Depending on the nature of the seller's assets and the buyer's financial resources, financing can be a very significant element to a transaction. For example, if the target's existing financing arrangements are to be assumed by the purchaser, the purchaser may need to negotiate with the target's financing parties.

4 Structure

Most deals can be implemented in more than one way, but there may be many reasons, often but not always tax-related, why a particular structure is better than another. Both the buyer and the seller will have views in this regard. For friendly acquisitions involving public companies, the statutory plan of arrangement has become the method of choice to implement a deal because of its flexibility in allowing a transaction to encompass many steps designed to achieve various objectives.

5 Timetable

An M&A transaction has a number of recognizable stages. Certain stages may have more or less prominence because of the way a particular deal develops, the relationship of the parties, the financial position of the seller or any number of external factors. From a seller's perspective, the key stages might include:

  • Retaining advisors and consultants: Legal, financial, environmental, engineering/structural and/or valuation experts may be required.
  • Offering the target for sale: This could include steps such as drafting and circulating a confidential information memorandum, soliciting bids, creating a data room to allow prospective purchasers to carry out due diligence, exploratory approaches to prospective purchasers, and/or pre-transaction structuring to sever certain assets or implement tax planning.
  • Negotiating the deal: This often occurs in one or more stages, as certain basic terms might be fixed at the time of accepting a particular bid, then fleshed out in a letter of intent or term sheet, and then finally agreed upon in great detail in a definitive purchase agreement.
  • Announcement: A critical point in time for any deal is when it is announced.
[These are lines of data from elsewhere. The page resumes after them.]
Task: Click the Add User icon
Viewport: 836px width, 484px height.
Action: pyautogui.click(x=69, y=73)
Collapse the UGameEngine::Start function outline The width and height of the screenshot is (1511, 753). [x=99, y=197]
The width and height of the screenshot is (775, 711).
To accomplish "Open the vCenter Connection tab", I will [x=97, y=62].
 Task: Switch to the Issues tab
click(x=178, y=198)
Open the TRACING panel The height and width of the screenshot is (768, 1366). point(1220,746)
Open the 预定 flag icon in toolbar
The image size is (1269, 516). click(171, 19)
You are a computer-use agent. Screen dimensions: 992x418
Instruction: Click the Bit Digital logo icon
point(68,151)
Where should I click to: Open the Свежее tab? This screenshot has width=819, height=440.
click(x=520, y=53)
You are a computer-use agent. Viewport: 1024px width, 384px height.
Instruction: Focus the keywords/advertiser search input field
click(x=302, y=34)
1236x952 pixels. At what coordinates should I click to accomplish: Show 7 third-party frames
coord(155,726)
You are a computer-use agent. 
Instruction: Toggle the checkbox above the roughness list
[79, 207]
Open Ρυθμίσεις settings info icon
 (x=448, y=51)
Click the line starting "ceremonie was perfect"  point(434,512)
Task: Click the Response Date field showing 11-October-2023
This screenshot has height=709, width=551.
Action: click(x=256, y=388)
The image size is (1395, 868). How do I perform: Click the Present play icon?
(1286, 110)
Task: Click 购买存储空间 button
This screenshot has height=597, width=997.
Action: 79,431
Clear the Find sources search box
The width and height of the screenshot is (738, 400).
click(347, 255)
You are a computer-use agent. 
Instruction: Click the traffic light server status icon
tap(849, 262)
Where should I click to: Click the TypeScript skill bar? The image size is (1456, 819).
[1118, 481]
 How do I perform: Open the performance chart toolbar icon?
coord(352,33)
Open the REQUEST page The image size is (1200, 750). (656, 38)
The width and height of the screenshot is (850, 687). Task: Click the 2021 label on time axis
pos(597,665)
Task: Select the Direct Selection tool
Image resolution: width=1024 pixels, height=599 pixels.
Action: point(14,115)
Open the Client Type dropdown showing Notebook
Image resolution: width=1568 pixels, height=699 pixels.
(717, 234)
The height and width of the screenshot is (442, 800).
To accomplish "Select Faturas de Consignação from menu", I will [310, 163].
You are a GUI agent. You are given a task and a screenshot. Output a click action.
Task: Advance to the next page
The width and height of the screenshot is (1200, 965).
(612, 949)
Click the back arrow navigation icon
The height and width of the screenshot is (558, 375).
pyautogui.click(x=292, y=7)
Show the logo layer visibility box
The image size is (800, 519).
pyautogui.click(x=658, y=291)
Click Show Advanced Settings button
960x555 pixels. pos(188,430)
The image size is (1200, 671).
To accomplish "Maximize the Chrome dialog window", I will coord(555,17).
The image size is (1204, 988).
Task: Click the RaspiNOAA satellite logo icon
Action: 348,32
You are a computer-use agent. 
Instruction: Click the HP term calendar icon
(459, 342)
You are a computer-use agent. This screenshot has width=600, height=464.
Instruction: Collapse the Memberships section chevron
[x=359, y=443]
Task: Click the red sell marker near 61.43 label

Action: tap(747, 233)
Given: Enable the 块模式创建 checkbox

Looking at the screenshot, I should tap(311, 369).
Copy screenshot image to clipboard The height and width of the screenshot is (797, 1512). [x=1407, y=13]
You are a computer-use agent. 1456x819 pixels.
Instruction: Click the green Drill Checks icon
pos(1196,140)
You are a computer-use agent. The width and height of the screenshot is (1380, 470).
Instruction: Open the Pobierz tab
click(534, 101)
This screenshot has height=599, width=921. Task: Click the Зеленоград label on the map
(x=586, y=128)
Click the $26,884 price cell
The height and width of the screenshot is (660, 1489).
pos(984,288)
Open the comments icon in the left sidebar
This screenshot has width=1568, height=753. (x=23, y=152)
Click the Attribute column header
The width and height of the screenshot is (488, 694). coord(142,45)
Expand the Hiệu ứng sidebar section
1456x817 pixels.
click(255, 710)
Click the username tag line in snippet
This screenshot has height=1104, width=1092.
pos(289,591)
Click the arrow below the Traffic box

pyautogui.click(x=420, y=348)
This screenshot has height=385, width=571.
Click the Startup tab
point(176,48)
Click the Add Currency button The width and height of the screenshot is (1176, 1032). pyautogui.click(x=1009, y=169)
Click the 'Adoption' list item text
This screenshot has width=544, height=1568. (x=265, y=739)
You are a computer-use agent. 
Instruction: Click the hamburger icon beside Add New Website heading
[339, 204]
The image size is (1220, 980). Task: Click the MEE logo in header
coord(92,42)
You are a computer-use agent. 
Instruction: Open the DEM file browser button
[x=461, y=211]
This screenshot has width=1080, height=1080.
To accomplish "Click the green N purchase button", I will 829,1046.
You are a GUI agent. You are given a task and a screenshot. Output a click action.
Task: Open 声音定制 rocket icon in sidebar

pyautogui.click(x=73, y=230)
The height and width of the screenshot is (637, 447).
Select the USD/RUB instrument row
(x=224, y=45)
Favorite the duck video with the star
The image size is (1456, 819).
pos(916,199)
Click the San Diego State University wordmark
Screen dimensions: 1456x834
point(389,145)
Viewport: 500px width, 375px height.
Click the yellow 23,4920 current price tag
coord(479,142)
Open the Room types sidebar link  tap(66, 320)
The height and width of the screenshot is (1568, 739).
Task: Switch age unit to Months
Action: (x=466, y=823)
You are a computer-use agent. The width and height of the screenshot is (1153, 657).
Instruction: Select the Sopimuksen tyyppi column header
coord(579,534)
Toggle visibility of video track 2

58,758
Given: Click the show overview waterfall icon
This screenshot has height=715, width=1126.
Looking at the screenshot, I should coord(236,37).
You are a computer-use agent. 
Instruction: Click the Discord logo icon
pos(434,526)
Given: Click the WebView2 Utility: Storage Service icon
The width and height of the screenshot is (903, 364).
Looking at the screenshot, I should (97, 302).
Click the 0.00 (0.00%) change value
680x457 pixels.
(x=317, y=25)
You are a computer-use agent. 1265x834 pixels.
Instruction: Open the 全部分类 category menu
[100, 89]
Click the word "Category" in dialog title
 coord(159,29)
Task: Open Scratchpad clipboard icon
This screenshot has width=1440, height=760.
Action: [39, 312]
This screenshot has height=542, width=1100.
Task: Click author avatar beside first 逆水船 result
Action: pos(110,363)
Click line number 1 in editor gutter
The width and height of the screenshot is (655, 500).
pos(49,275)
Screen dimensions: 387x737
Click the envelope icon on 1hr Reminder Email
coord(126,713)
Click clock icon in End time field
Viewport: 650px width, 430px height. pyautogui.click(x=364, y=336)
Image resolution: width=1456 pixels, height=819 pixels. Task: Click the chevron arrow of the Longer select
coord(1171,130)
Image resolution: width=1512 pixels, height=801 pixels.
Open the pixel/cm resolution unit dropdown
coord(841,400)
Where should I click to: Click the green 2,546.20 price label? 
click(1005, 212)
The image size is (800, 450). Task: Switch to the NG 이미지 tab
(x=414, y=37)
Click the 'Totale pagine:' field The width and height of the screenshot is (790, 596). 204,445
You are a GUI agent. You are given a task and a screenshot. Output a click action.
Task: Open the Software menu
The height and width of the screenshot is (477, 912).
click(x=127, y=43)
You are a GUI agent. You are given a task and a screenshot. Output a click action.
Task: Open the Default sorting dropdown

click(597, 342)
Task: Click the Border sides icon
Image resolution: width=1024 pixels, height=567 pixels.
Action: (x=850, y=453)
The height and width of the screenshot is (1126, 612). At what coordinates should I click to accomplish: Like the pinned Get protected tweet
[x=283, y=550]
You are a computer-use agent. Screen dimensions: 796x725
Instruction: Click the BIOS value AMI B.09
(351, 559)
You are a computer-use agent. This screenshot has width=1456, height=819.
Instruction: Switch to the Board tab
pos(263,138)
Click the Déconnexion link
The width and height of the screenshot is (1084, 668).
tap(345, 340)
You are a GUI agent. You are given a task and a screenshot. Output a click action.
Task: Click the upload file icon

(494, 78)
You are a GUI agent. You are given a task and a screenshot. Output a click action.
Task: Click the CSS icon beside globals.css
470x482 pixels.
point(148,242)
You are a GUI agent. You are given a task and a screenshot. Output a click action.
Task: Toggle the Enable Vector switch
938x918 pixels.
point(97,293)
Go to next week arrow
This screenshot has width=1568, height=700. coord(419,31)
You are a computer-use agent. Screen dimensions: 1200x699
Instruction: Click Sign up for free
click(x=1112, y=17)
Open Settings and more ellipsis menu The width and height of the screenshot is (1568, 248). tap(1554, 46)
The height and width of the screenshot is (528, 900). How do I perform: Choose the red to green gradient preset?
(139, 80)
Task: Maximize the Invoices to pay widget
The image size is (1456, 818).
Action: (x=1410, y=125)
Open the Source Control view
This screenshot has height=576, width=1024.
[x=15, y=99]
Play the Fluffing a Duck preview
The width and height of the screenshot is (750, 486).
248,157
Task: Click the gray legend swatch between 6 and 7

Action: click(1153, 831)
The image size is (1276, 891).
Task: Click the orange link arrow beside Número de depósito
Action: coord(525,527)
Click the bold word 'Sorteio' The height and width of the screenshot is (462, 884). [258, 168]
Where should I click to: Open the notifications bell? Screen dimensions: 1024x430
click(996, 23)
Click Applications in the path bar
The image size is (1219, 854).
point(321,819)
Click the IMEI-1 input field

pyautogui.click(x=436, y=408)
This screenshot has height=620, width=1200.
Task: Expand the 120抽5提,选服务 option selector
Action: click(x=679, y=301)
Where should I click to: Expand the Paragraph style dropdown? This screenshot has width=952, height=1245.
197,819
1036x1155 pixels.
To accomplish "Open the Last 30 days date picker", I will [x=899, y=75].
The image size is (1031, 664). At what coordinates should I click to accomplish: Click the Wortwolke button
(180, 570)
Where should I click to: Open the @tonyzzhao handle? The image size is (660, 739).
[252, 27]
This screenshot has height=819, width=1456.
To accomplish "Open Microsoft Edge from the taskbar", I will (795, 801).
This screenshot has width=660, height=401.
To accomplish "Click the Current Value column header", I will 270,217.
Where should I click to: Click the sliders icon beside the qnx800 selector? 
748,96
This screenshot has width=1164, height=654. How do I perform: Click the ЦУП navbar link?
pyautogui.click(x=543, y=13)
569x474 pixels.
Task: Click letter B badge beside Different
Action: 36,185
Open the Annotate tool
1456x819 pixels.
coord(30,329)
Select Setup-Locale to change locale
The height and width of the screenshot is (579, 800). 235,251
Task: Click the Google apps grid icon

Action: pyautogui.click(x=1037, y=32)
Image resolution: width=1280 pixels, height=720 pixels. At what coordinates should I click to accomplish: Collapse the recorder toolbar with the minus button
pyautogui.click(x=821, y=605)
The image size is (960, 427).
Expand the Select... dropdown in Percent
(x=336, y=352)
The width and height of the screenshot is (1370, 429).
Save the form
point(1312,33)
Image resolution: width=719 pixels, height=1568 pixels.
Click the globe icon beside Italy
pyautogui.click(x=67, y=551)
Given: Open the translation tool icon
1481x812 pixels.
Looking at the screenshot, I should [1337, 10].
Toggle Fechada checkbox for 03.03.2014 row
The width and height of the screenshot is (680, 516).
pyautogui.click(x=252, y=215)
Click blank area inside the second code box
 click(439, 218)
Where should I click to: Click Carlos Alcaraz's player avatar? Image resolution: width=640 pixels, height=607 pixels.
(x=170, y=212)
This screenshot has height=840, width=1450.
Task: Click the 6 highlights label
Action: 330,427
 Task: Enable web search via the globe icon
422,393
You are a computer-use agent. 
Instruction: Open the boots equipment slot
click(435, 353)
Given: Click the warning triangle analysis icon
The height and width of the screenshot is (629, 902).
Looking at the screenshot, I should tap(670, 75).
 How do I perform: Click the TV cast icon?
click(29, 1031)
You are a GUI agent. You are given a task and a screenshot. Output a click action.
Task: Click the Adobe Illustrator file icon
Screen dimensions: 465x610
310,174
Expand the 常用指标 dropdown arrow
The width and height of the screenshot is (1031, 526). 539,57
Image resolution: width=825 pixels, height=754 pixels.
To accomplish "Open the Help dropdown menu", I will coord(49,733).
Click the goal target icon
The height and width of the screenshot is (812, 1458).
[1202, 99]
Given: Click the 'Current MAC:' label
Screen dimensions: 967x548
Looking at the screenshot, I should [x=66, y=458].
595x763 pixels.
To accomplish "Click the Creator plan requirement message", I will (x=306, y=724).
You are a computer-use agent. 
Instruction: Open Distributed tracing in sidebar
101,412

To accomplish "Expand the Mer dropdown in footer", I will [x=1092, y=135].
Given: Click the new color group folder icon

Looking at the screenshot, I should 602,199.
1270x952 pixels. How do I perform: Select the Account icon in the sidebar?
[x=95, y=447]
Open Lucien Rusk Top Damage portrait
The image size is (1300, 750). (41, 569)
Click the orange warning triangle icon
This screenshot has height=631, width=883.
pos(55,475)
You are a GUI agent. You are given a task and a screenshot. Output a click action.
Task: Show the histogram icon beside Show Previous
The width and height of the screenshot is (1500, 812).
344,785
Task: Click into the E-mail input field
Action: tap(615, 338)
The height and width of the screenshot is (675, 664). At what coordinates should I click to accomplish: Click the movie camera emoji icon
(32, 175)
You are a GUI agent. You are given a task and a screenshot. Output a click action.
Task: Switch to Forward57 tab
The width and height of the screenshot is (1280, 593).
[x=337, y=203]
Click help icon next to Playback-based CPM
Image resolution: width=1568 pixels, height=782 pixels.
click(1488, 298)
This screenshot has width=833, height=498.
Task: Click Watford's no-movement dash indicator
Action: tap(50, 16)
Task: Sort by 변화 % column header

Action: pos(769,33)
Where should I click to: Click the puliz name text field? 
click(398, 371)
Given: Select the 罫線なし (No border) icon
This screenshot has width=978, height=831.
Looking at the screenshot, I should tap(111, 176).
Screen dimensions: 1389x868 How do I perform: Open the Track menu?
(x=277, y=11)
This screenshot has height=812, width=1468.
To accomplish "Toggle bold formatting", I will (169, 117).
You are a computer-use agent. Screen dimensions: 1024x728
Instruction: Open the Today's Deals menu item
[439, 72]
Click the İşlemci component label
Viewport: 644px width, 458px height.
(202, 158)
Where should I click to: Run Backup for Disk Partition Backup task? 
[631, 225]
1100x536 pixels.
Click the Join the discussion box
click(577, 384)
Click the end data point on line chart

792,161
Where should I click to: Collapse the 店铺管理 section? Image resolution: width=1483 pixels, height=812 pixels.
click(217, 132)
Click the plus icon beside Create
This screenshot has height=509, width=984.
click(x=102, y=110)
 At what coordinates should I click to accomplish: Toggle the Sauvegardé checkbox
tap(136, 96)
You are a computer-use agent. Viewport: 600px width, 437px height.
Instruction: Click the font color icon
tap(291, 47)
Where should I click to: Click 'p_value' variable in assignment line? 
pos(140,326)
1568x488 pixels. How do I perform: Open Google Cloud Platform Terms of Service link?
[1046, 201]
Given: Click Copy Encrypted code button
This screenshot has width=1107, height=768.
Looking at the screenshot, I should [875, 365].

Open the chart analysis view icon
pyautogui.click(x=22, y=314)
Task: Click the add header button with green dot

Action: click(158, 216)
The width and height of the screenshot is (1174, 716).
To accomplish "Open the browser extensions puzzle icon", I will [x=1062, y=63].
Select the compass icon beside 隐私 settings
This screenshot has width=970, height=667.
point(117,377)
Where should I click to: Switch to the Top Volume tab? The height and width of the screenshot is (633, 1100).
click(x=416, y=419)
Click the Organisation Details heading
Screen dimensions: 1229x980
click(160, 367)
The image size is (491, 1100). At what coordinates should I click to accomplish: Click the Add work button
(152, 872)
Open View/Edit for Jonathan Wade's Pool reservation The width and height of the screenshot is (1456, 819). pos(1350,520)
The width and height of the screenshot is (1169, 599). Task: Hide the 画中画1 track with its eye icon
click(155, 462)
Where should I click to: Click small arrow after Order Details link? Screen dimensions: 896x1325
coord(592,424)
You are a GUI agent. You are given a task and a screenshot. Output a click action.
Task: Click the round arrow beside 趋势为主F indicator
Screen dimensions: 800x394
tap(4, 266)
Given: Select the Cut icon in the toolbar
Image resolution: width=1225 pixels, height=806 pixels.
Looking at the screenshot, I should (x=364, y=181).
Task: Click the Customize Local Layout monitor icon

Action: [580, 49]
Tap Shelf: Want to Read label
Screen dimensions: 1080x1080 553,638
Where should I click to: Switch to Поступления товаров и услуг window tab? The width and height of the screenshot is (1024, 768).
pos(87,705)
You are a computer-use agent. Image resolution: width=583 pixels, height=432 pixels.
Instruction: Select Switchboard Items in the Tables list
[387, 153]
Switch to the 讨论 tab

The parties learn what the market thinks of their deal and receive preliminary indications as to whether their shareholders are likely to approve. Employee expectations, too, must be managed.
  • Shareholder approval: The requisite target shareholder approval (and sometimes other security holder approvals) must be obtained either by way of the purchaser making a take-over bid which shareholders may accept or reject, or the target holding a shareholder meeting at which shareholders vote upon the transaction. Sometimes significant shareholders are "locked up" in advance through a commitment to tender to a bid or vote in favour of a transaction. Depending on applicable stock exchange rules, if the purchaser is issuing shares as part of the purchase consideration, the purchaser may also need its shareholders to approve the deal. In all cases, a disclosure document, either a proxy circular for a shareholder meeting, or a take-over bid circular and directors' circular, must be prepared and sent to the relevant shareholders.
  • Regulatory approvals: Regulatory approval applications are usually commenced following the announcement while the applicable shareholder approval process is underway although the regulatory approvals themselves may take much longer. Sometimes tax rulings are necessary and they, too, have a long time horizon.
  • Third party consents/financing: Also at the same time, third party consents and financing arrangements, if necessary, are secured.
  • Closing: Once everything is in place, the transaction closes and the purchase price can be paid.

As noted at the outset, M&A transactions can be complex and the timeline for a transaction is typically measured in months. A time frame of a year or more is not atypical from the time a seller begins to undertake a sale process until the time it is complete.

Conclusion

The above only scratches the surface of the M&A process. In coming issues, we will explore specific deal points in more depth.